Cal smiled, putting a hand on Julian’s face and slowly caressing it. “I—” he began, and Julian felt tears begin to well up in his eyes, and he cried after keeping them locked inside in for so long.

But then Cal suddenly convulsed. “The Hydra. The beast of seven heads!” Cal’s voice was fervent with delirious incoherence, and he grabbed at Julian’s shirt and pulled him close. “Seven heads grew of the tainted body, and from each of the seven heads seven eyes looked upon the worlds in disdain and shuddered, oh they shuddered, and the worlds trembled and died, and space was rent and broken. Then it came, and it saved all.”

“Jesus fuck,” Julian, taken aback, created some distance between them. “What have they done to you? Let’s get you into the Oasis, immediately.”

He began to cast, looking at the convulsing Cal with concern. Barely twenty seconds later, but he could swear that they were the longest twenty seconds of his life, a portal appeared and he almost collapsed from exhaustion. He rushed to Cal, stumbling, and falling over his friend, watching his HP deplete as his stamina didn’t have a chance to recover and yet he ordered his body to move, he commanded it, and he lifted the unconscious body of his friend, once so heavy and now so frighteningly light, and pushed him into the portal. He was about to follow, but he struggled, watching his HP bar go down, and down, and he tried to muster the strength but couldn’t.

He felt a pressure on his back, pushing his face back against the cold floor of the cell. He stopped struggling, and his HP stopped going down while his status bar showed that he too was getting sick with the same sickness Cal had, from contact with the infected floor. With barely 10% of his health left, he didn’t have the strength to fight against whoever was standing on top of him, pressing his body down with a foot. But he could see the other foot, a great blue foot.

Tharlaxian… his mind thought, and then all went slowly black, the world receding in the distance.

Julian had fainted but was still alive. The Oor brothers had him, captured him in their ambitious ambush. They had waited for him to show his hand, to exhaust himself with the Oasis before they moved.
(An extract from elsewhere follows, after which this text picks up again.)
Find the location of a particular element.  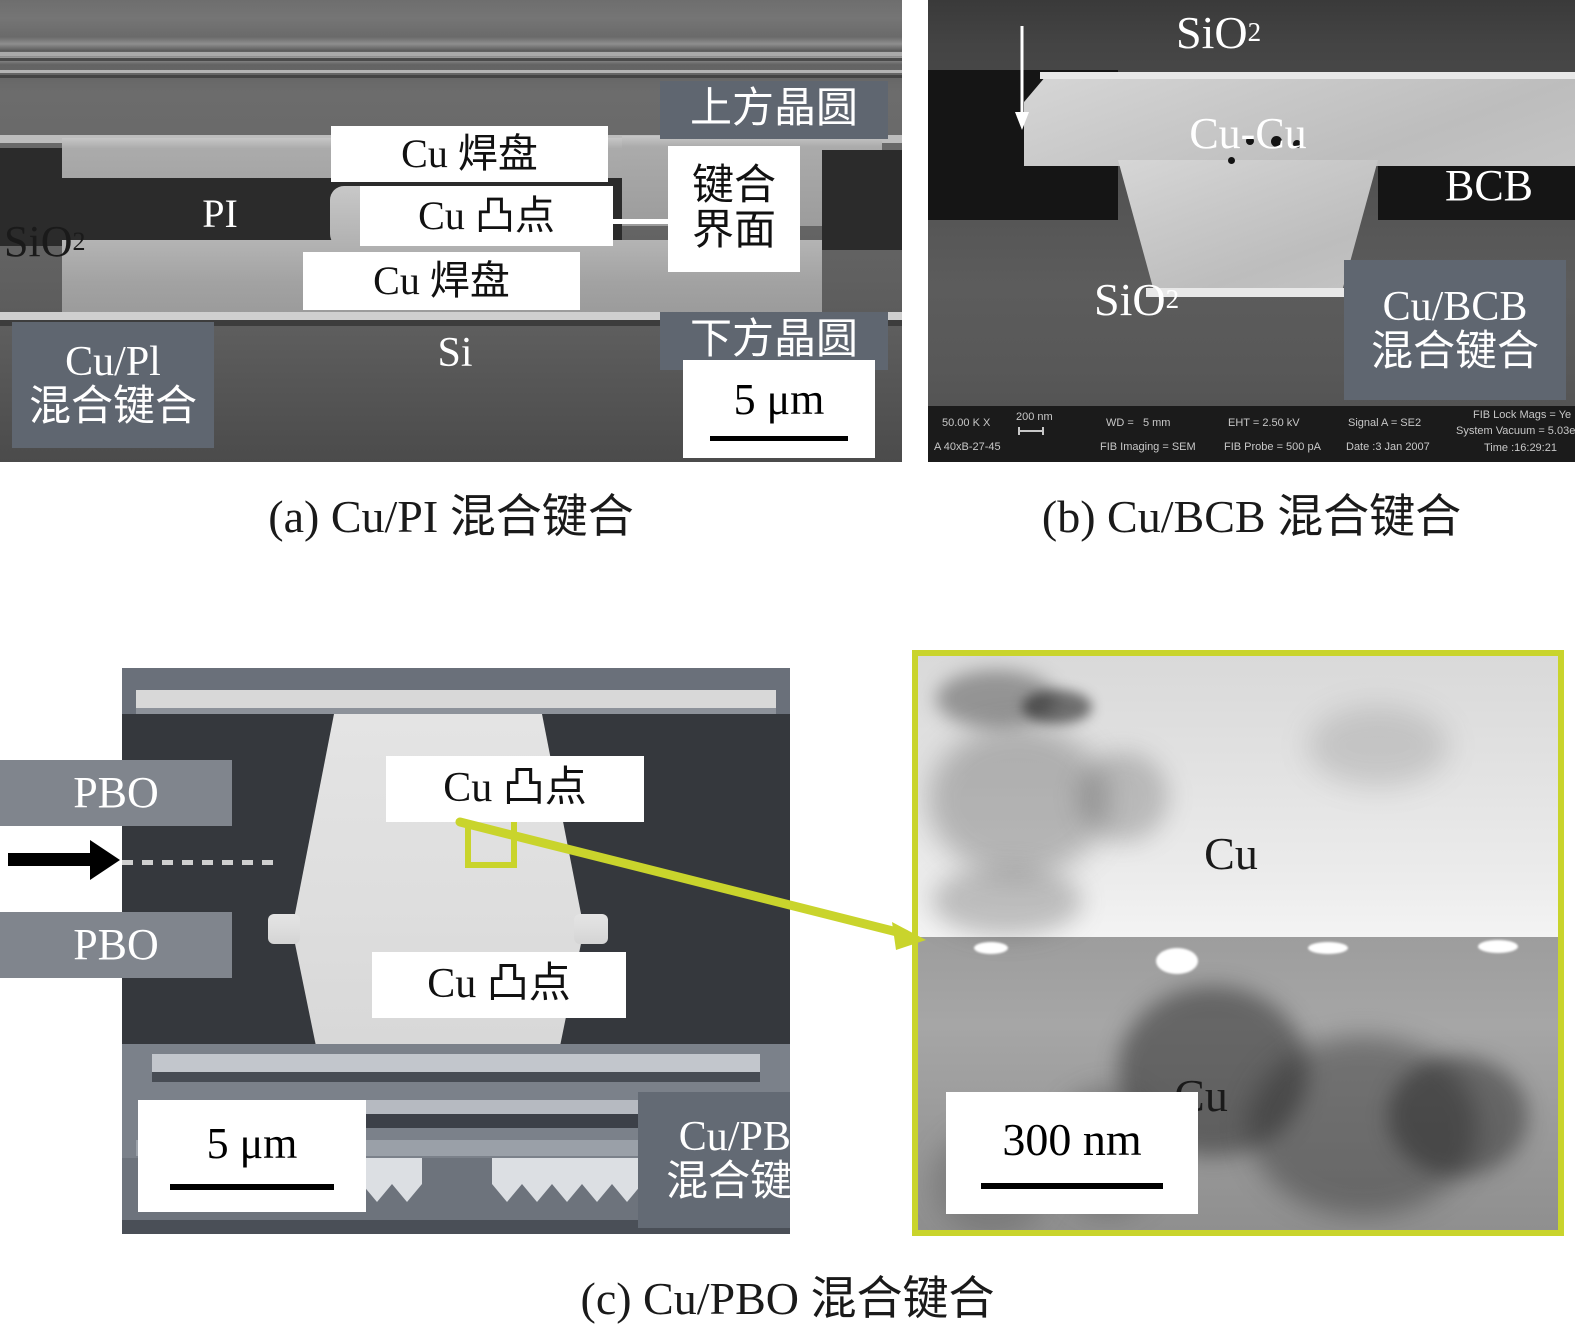

panel-b-cu-region is located at coordinates (1300, 121).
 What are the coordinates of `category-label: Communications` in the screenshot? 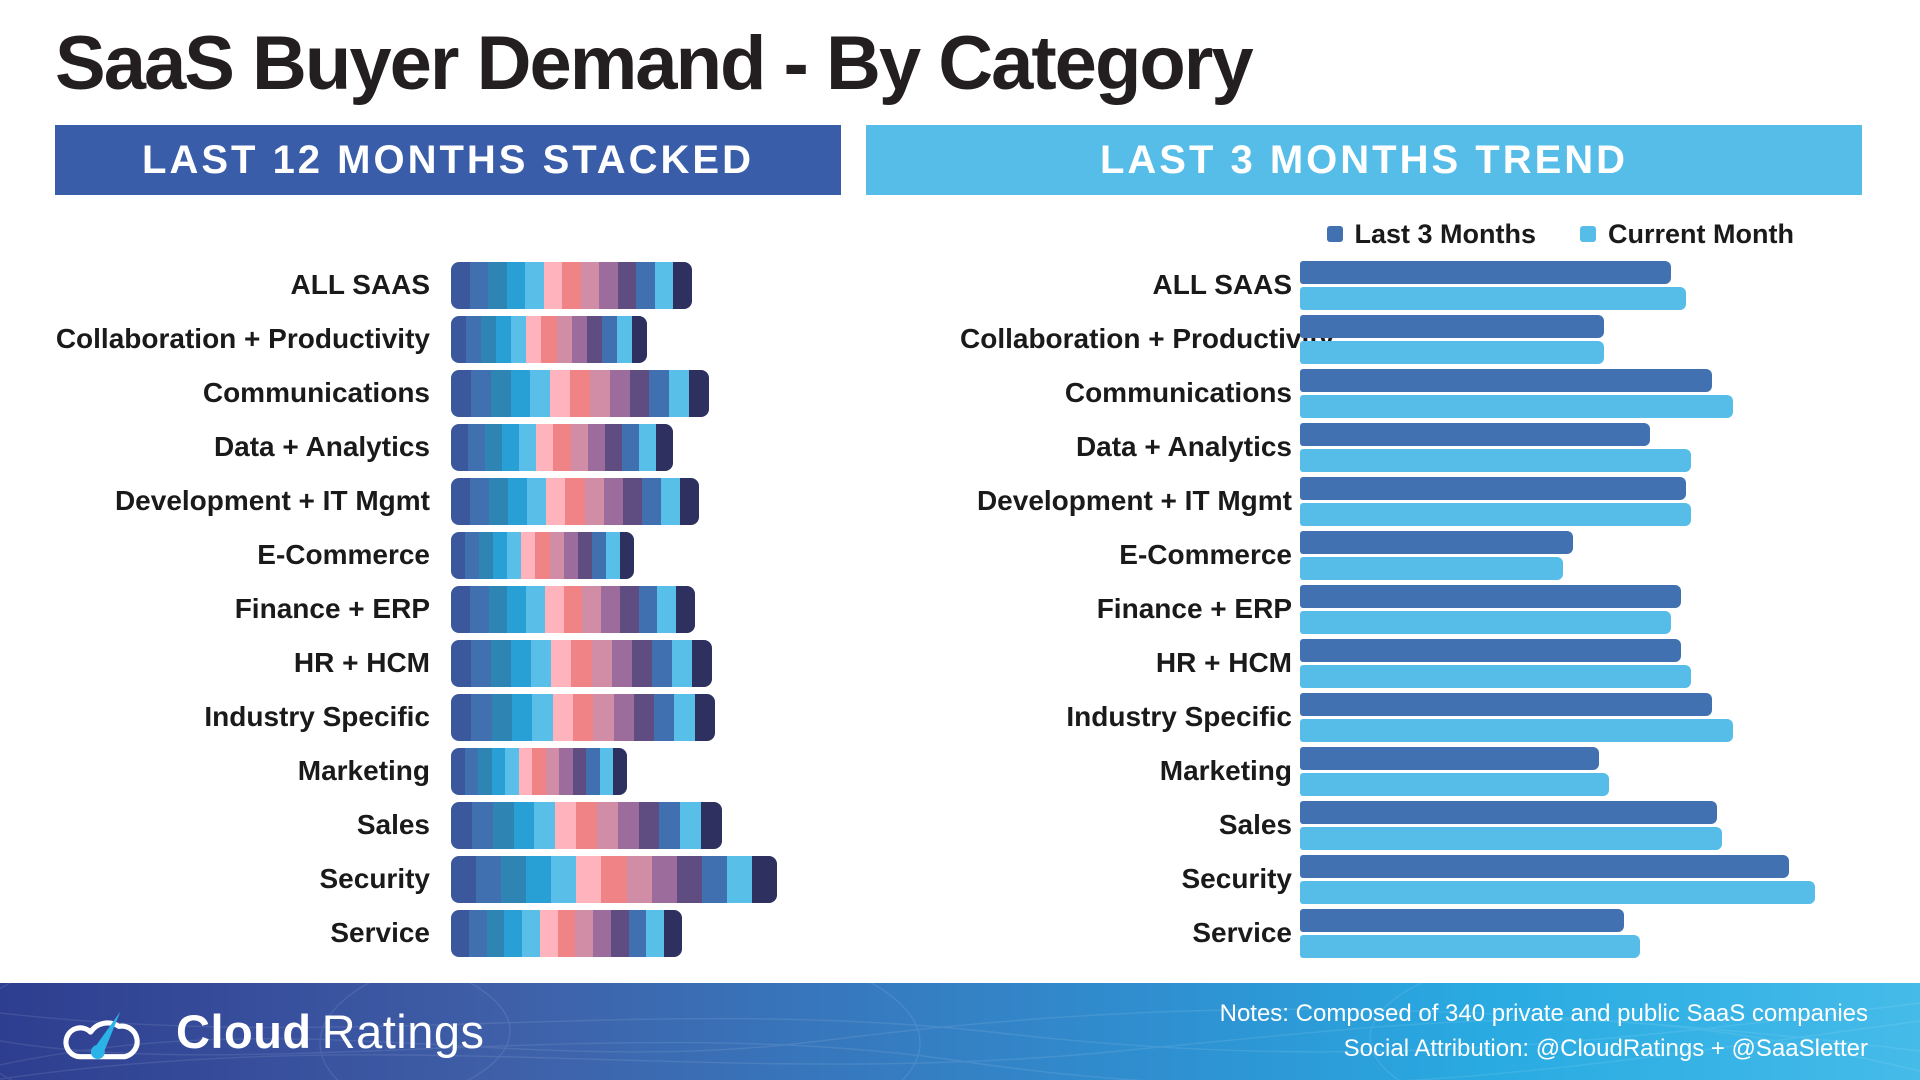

Somehow they had managed to warp his mind, to send him visions of Cal as he died in his cell. And now, in his delirious sleep, Julian thought he could make out words of mockery. They mocked him and Cal, their stupidity and naivete. They laughed at how easy it had been to make Cal’Eer, the son of the overlord of Tharlax, speak and how fervently he was willing to tell them all of Julian’s secrets if they only stopped torturing him. They didn’t stop, though. And this filled them with so much pride. Julian was repulsed but had no strength to fight back. They were carrying him somewhere and had done something to him to prevent him from moving. However, he did not struggle, for he knew that Cal hadn’t told the Tharlaxians the whole truth. They thought they were so smart and sly, but they had been played themselves in turn.

Because Julian and Cal had an agreement just for this type of scenario. Knowing that they might get captured, they agreed to share a part of the whole trust under torture but withhold the rest. This way, misled by the partial information, the captors would surely miscalculate the threat and make mistakes. Just so, Julian thought, because right when Trex’Oor was about to wake him up, the nuclear bomb he had planted went off.